## What is being asked
Pull every line that includes the word "dropdown" from the data.

## Stored items
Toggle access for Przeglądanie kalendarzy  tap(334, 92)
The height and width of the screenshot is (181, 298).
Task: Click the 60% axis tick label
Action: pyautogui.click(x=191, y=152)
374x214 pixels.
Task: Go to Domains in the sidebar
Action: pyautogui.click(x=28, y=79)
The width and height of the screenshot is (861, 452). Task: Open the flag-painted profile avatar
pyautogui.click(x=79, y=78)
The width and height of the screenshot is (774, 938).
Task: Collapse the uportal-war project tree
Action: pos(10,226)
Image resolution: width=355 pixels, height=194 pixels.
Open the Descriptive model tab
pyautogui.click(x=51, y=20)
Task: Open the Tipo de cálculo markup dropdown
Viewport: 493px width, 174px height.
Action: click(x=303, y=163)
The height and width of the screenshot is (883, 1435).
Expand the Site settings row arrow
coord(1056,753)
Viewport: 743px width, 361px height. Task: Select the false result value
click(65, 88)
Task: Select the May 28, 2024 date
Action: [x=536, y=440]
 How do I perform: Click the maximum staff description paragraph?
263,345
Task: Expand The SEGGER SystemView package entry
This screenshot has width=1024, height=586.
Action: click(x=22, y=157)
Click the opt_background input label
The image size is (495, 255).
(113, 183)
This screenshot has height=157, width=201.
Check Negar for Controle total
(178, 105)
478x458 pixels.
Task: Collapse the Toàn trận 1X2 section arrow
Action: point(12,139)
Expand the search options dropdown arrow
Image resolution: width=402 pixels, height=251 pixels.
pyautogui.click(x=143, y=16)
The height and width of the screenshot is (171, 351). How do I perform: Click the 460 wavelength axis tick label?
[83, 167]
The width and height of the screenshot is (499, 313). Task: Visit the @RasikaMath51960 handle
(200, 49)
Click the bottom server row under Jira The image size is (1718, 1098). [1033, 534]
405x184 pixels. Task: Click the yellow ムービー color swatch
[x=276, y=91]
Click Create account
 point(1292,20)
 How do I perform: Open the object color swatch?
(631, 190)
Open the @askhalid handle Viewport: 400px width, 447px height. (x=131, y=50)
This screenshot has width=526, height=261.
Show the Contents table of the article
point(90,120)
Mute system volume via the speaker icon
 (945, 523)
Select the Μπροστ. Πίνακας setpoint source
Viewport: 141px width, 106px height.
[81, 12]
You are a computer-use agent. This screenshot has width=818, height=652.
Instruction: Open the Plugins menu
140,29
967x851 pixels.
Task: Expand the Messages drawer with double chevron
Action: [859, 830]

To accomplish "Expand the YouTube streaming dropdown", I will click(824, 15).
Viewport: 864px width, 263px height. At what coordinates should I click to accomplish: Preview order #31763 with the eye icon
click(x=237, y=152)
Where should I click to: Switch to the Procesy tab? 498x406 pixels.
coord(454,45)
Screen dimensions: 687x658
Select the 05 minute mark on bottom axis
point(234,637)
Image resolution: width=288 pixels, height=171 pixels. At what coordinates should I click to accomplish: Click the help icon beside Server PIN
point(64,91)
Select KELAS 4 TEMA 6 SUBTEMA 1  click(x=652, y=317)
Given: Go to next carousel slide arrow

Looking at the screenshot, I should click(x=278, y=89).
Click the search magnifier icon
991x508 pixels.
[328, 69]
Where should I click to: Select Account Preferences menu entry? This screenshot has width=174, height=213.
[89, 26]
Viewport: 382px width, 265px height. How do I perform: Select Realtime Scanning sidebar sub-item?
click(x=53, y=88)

## Answer to the exercise
Task: Open the Tipo de cálculo markup dropdown
Expand the search options dropdown arrow
To accomplish "Expand the YouTube streaming dropdown", I will click(824, 15).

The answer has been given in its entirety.